▶ [TASK BRIEF]
The entries are to be returned exactly as written.

Collected data
──────

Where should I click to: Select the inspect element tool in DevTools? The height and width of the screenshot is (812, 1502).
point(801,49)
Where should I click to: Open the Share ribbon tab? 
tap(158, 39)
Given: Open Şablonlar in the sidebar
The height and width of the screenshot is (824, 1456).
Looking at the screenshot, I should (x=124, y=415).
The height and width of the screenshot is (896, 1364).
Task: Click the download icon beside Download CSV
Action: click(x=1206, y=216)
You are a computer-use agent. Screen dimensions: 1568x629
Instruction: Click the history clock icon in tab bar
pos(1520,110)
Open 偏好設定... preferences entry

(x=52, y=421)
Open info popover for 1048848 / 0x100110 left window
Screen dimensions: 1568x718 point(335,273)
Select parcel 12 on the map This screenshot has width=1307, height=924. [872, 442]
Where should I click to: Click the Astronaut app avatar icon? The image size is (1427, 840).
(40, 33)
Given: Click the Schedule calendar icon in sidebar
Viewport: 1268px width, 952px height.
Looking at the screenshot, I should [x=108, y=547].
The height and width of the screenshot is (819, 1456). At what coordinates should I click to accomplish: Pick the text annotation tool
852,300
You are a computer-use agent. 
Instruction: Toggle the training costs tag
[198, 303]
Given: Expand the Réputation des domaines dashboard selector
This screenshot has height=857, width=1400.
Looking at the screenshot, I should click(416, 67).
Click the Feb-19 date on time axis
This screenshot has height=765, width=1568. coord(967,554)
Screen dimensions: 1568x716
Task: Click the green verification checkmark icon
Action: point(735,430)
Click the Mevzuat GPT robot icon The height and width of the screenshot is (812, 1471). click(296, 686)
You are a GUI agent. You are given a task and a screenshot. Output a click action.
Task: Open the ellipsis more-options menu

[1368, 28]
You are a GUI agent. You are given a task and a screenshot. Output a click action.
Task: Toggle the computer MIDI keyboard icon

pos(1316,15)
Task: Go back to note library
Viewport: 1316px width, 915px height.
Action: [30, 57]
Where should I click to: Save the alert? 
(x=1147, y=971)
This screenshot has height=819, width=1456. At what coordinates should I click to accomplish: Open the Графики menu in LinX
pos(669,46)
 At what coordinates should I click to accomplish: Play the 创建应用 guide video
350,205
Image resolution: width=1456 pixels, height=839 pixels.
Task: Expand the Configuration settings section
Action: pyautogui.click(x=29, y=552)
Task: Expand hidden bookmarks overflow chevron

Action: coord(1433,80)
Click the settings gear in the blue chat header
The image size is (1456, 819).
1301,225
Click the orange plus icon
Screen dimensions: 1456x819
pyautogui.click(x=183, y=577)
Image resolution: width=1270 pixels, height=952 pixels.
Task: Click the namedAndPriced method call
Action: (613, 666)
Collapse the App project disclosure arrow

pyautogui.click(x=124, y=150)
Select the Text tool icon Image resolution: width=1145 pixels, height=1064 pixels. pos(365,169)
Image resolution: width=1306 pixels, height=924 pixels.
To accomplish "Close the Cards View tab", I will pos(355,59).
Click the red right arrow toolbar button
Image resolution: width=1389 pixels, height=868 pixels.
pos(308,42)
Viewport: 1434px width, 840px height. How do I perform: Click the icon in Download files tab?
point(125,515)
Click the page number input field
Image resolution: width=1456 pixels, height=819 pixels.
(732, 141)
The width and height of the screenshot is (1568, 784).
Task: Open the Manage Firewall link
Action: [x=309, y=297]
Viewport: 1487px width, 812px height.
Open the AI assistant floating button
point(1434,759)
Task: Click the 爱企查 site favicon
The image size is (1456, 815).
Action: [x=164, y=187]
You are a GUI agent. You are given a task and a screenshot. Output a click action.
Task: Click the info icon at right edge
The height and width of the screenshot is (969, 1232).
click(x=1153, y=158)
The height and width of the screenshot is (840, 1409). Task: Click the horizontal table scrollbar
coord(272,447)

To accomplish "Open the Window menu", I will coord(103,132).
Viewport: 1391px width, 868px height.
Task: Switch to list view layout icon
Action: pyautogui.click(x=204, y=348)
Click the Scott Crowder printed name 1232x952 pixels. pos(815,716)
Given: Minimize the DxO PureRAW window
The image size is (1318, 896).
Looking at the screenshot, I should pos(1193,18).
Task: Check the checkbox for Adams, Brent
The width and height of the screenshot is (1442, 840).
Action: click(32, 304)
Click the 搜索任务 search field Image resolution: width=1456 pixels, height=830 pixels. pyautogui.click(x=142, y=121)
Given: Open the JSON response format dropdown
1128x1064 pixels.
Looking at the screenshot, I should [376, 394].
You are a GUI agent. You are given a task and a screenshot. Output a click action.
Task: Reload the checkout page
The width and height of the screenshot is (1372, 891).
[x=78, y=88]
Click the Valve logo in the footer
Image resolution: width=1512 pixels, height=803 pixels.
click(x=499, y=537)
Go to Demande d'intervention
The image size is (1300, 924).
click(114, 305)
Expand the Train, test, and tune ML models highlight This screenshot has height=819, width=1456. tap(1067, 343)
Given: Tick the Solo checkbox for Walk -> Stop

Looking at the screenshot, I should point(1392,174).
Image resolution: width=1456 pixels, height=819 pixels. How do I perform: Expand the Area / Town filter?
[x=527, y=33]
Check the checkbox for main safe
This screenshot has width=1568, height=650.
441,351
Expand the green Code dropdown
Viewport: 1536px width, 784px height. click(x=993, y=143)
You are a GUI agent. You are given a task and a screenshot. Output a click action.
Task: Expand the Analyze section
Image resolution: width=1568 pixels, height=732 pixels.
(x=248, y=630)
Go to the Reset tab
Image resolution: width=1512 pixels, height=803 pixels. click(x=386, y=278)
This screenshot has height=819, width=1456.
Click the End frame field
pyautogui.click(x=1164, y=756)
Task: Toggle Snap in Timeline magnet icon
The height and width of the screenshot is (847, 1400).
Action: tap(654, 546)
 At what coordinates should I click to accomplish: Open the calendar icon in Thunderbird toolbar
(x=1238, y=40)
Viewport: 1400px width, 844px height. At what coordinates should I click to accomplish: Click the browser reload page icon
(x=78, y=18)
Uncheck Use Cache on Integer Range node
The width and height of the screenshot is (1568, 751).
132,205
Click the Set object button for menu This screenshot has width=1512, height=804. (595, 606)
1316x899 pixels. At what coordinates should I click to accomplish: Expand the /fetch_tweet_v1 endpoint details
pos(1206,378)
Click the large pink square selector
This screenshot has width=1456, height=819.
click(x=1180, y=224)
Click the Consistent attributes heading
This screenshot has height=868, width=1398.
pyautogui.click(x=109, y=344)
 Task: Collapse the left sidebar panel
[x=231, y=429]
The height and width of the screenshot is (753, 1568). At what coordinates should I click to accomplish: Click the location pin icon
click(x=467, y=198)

──────

▶ [TASK RESPONSE]
Where should I click to: Select the inspect element tool in DevTools? The height and width of the screenshot is (812, 1502).
point(801,49)
Where should I click to: Open the Share ribbon tab? 
tap(158, 39)
Given: Open Şablonlar in the sidebar
The height and width of the screenshot is (824, 1456).
Looking at the screenshot, I should (x=124, y=415).
The height and width of the screenshot is (896, 1364).
Task: Click the download icon beside Download CSV
Action: click(x=1206, y=216)
You are a computer-use agent. Screen dimensions: 1568x629
Instruction: Click the history clock icon in tab bar
pos(1520,110)
Open 偏好設定... preferences entry

(x=52, y=421)
Open info popover for 1048848 / 0x100110 left window
Screen dimensions: 1568x718 point(335,273)
Select parcel 12 on the map This screenshot has width=1307, height=924. [872, 442]
Where should I click to: Click the Astronaut app avatar icon? The image size is (1427, 840).
(40, 33)
Given: Click the Schedule calendar icon in sidebar
Viewport: 1268px width, 952px height.
Looking at the screenshot, I should [x=108, y=547].
The height and width of the screenshot is (819, 1456). At what coordinates should I click to accomplish: Pick the text annotation tool
852,300
You are a computer-use agent. 
Instruction: Toggle the training costs tag
[198, 303]
Given: Expand the Réputation des domaines dashboard selector
This screenshot has height=857, width=1400.
Looking at the screenshot, I should click(416, 67).
Click the Feb-19 date on time axis
This screenshot has height=765, width=1568. coord(967,554)
Screen dimensions: 1568x716
Task: Click the green verification checkmark icon
Action: point(735,430)
Click the Mevzuat GPT robot icon The height and width of the screenshot is (812, 1471). click(296, 686)
You are a GUI agent. You are given a task and a screenshot. Output a click action.
Task: Open the ellipsis more-options menu

[1368, 28]
You are a GUI agent. You are given a task and a screenshot. Output a click action.
Task: Toggle the computer MIDI keyboard icon

pos(1316,15)
Task: Go back to note library
Viewport: 1316px width, 915px height.
Action: [30, 57]
Where should I click to: Save the alert? 
(x=1147, y=971)
This screenshot has height=819, width=1456. At what coordinates should I click to accomplish: Open the Графики menu in LinX
pos(669,46)
 At what coordinates should I click to accomplish: Play the 创建应用 guide video
350,205
Image resolution: width=1456 pixels, height=839 pixels.
Task: Expand the Configuration settings section
Action: pyautogui.click(x=29, y=552)
Task: Expand hidden bookmarks overflow chevron

Action: coord(1433,80)
Click the settings gear in the blue chat header
The image size is (1456, 819).
1301,225
Click the orange plus icon
Screen dimensions: 1456x819
pyautogui.click(x=183, y=577)
Image resolution: width=1270 pixels, height=952 pixels.
Task: Click the namedAndPriced method call
Action: (613, 666)
Collapse the App project disclosure arrow

pyautogui.click(x=124, y=150)
Select the Text tool icon Image resolution: width=1145 pixels, height=1064 pixels. pos(365,169)
Image resolution: width=1306 pixels, height=924 pixels.
To accomplish "Close the Cards View tab", I will pos(355,59).
Click the red right arrow toolbar button
Image resolution: width=1389 pixels, height=868 pixels.
pos(308,42)
Viewport: 1434px width, 840px height. How do I perform: Click the icon in Download files tab?
point(125,515)
Click the page number input field
Image resolution: width=1456 pixels, height=819 pixels.
(732, 141)
The width and height of the screenshot is (1568, 784).
Task: Open the Manage Firewall link
Action: [x=309, y=297]
Viewport: 1487px width, 812px height.
Open the AI assistant floating button
point(1434,759)
Task: Click the 爱企查 site favicon
The image size is (1456, 815).
Action: [x=164, y=187]
You are a GUI agent. You are given a task and a screenshot. Output a click action.
Task: Click the info icon at right edge
The height and width of the screenshot is (969, 1232).
click(x=1153, y=158)
The height and width of the screenshot is (840, 1409). Task: Click the horizontal table scrollbar
coord(272,447)

To accomplish "Open the Window menu", I will coord(103,132).
Viewport: 1391px width, 868px height.
Task: Switch to list view layout icon
Action: pyautogui.click(x=204, y=348)
Click the Scott Crowder printed name 1232x952 pixels. pos(815,716)
Given: Minimize the DxO PureRAW window
The image size is (1318, 896).
Looking at the screenshot, I should pos(1193,18).
Task: Check the checkbox for Adams, Brent
The width and height of the screenshot is (1442, 840).
Action: click(32, 304)
Click the 搜索任务 search field Image resolution: width=1456 pixels, height=830 pixels. pyautogui.click(x=142, y=121)
Given: Open the JSON response format dropdown
1128x1064 pixels.
Looking at the screenshot, I should [376, 394].
You are a GUI agent. You are given a task and a screenshot. Output a click action.
Task: Reload the checkout page
The width and height of the screenshot is (1372, 891).
[x=78, y=88]
Click the Valve logo in the footer
Image resolution: width=1512 pixels, height=803 pixels.
click(x=499, y=537)
Go to Demande d'intervention
The image size is (1300, 924).
click(114, 305)
Expand the Train, test, and tune ML models highlight This screenshot has height=819, width=1456. tap(1067, 343)
Given: Tick the Solo checkbox for Walk -> Stop

Looking at the screenshot, I should point(1392,174).
Image resolution: width=1456 pixels, height=819 pixels. How do I perform: Expand the Area / Town filter?
[x=527, y=33]
Check the checkbox for main safe
This screenshot has width=1568, height=650.
441,351
Expand the green Code dropdown
Viewport: 1536px width, 784px height. click(x=993, y=143)
You are a GUI agent. You are given a task and a screenshot. Output a click action.
Task: Expand the Analyze section
Image resolution: width=1568 pixels, height=732 pixels.
(x=248, y=630)
Go to the Reset tab
Image resolution: width=1512 pixels, height=803 pixels. click(x=386, y=278)
This screenshot has height=819, width=1456.
Click the End frame field
pyautogui.click(x=1164, y=756)
Task: Toggle Snap in Timeline magnet icon
The height and width of the screenshot is (847, 1400).
Action: tap(654, 546)
 At what coordinates should I click to accomplish: Open the calendar icon in Thunderbird toolbar
(x=1238, y=40)
Viewport: 1400px width, 844px height. At what coordinates should I click to accomplish: Click the browser reload page icon
(x=78, y=18)
Uncheck Use Cache on Integer Range node
The width and height of the screenshot is (1568, 751).
132,205
Click the Set object button for menu This screenshot has width=1512, height=804. (595, 606)
1316x899 pixels. At what coordinates should I click to accomplish: Expand the /fetch_tweet_v1 endpoint details
pos(1206,378)
Click the large pink square selector
This screenshot has width=1456, height=819.
click(x=1180, y=224)
Click the Consistent attributes heading
This screenshot has height=868, width=1398.
pyautogui.click(x=109, y=344)
 Task: Collapse the left sidebar panel
[x=231, y=429]
The height and width of the screenshot is (753, 1568). At what coordinates should I click to accomplish: Click the location pin icon
click(x=467, y=198)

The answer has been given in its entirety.